● **Enunciado A**
Según el texto sobre el café de la Sierra Nevada, el café de esa región crece siempre acompañado de otros arbustos y árboles nativos. Explica las dos razones que da el texto para ello.

● **Fragmento del texto**
####################
El café de la Sierra Nevada es cosechado en su inmensa mayoría por indígenas arhuacos (el 70% de los caficultores pertenecen a esta comunidad). Este no es un detalle más; por el contrario, lo es todo: el café es un regalo de la tierra destinado a nuestro deleite; además de una promesa que realizamos para estar en paz y comunión con la naturaleza. Se siembra café no por razones instrumentales; sino porque, con él, se honra la vida. Según la sabiduría ancestral de este pueblo, impartida por los “mamos”, cada planta tiene una energía, una forma particular de comprender el mundo.
En nuestra comunión con ellas, gracias a la siembra, conversamos: nos entendemos a nosotros mismos como parte de una vida natural inmensa, repleta de vida, de la que somos tan sólo un ser más. Ni amos, ni dueños de nada; más bien, somos otros más que ocupan un lugar en medio de la creación. El café, para los distintos pueblos indígenas de la Sierra, es una promesa de vida, un gesto por congraciarnos con la tierra y retornarle su calidez. Cuidamos de ella: sembramos vida en sus mesetas y llanuras, en sus montañas y sus valles. Le devolvemos un poco de todo lo que ella nos da. Detrás del café está la historia del eterno diálogo entre el ser humano y la vida natural y, por ello, es necesario respetar algunos ritos. Como toda charla entre amigos, hay algunas formas y principios que deben observarse.
El primero consiste en hacer un pagamento; es decir, pedir al “mamo” su intermediación ante la naturaleza. Sólo ella puede autorizarnos a disponer de sus recursos, de su energía para la cosecha y la siembra. En otras palabras, no hay café si no existe su consentimiento. El segundo gesto tiene que ver con nuestra disposición cuando conversamos con ella. Al momento de recoger el grano, es necesario que todas las personas que realicen esta labor sientan alegría y agradecimiento con la tierra y su ofrenda. Porque ante el milagro de la vida no hay lugar para la tristeza ni la apatía, hay que reír. Reír para agradecer la bendición que la tierra nos concede. Estos son tan sólo dos ritos o prácticas que hacen parte del saber ancestral de la comunidad. Aún cuando hay muchas prácticas, estas son algunas que son propias de la región.
El café de la Sierra Nevada no crece solo: siempre está acompañado. Crece junto a otros arbustos y árboles nativos de la zona. Esto tiene dos explicaciones: por un lado, la luminosidad solar es alta para los cafetos. Esto hace del cultivo a la sombra una de las especialidades de los caficultores. Por el otro, existe la necesidad de no menoscabar el espacio de otros seres vivos y plantas. La sabiduría ancestral concibe que el café es una vida más en medio de otras, que dialoga y convive con ellas. Si cultivamos para acercarnos a la naturaleza, no deberíamos cortar los lazos que unen a las demás formas de vida entre sí.
####################
● **Datos proporcionados**
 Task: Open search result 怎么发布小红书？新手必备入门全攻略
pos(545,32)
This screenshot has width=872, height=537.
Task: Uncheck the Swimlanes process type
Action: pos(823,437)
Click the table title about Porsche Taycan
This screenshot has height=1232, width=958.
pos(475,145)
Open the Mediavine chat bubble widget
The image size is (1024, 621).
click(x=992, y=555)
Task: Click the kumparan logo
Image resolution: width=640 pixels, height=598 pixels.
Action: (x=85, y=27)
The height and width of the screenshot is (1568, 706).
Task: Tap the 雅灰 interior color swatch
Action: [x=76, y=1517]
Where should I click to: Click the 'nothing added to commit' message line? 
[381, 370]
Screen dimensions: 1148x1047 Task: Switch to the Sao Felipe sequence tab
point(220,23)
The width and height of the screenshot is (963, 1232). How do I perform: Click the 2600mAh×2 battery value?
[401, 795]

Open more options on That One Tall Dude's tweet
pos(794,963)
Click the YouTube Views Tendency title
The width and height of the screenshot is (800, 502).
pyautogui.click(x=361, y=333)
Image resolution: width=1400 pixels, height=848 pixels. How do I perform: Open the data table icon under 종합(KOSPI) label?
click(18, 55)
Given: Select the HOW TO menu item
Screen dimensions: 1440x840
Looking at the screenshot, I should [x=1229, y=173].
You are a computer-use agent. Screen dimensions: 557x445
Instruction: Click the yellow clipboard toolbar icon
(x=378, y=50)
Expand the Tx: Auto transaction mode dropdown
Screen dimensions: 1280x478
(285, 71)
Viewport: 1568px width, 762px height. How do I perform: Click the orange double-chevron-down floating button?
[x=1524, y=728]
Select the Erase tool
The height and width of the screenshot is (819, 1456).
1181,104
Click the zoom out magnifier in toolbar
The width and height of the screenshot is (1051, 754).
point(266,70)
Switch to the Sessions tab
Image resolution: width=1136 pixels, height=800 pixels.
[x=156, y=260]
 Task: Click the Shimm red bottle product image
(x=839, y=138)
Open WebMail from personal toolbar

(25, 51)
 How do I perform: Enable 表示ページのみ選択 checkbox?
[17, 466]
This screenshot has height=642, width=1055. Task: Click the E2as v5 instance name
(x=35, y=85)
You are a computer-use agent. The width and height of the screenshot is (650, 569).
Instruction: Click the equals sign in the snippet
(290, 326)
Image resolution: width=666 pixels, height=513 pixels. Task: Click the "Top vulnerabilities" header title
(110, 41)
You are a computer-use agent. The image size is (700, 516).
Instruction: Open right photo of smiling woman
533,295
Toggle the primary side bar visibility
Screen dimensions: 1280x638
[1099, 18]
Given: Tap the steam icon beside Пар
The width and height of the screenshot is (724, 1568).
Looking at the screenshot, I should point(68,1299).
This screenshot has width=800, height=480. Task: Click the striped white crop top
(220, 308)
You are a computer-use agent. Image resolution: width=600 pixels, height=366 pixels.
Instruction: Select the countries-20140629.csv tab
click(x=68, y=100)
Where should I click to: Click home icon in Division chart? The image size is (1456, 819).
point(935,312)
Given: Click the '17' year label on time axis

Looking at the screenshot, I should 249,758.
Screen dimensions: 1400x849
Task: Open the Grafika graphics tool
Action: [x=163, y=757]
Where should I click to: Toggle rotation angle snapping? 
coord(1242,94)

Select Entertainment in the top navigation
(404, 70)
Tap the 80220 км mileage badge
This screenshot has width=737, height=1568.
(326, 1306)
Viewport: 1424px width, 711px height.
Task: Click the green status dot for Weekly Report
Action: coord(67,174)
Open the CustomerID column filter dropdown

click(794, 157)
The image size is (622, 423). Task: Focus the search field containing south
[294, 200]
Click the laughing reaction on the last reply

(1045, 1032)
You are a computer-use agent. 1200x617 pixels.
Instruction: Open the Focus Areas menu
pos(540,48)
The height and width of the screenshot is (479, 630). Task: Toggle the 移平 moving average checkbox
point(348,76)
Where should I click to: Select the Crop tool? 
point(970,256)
####################
● **Enunciado B**
Devuelve sin cambios las líneas de los registros: empieza en la línea que contiene "Open WebMail from personal toolbar" y termina después de la línea que contiene "point(935,312)".

● **Respuesta completa A**
La primera razón es que la luminosidad solar es alta para los cafetos, lo que hace del cultivo a la sombra una de las especialidades de los caficultores. La segunda es la necesidad de no menoscabar el espacio de otros seres vivos y plantas, porque la sabiduría ancestral concibe el café como una vida más en medio de otras, que dialoga y convive con ellas.

● **Respuesta completa B**
Open WebMail from personal toolbar

(25, 51)
 How do I perform: Enable 表示ページのみ選択 checkbox?
[17, 466]
This screenshot has height=642, width=1055. Task: Click the E2as v5 instance name
(x=35, y=85)
You are a computer-use agent. The width and height of the screenshot is (650, 569).
Instruction: Click the equals sign in the snippet
(290, 326)
Image resolution: width=666 pixels, height=513 pixels. Task: Click the "Top vulnerabilities" header title
(110, 41)
You are a computer-use agent. The image size is (700, 516).
Instruction: Open right photo of smiling woman
533,295
Toggle the primary side bar visibility
Screen dimensions: 1280x638
[1099, 18]
Given: Tap the steam icon beside Пар
The width and height of the screenshot is (724, 1568).
Looking at the screenshot, I should point(68,1299).
This screenshot has width=800, height=480. Task: Click the striped white crop top
(220, 308)
You are a computer-use agent. Image resolution: width=600 pixels, height=366 pixels.
Instruction: Select the countries-20140629.csv tab
click(x=68, y=100)
Where should I click to: Click home icon in Division chart? The image size is (1456, 819).
point(935,312)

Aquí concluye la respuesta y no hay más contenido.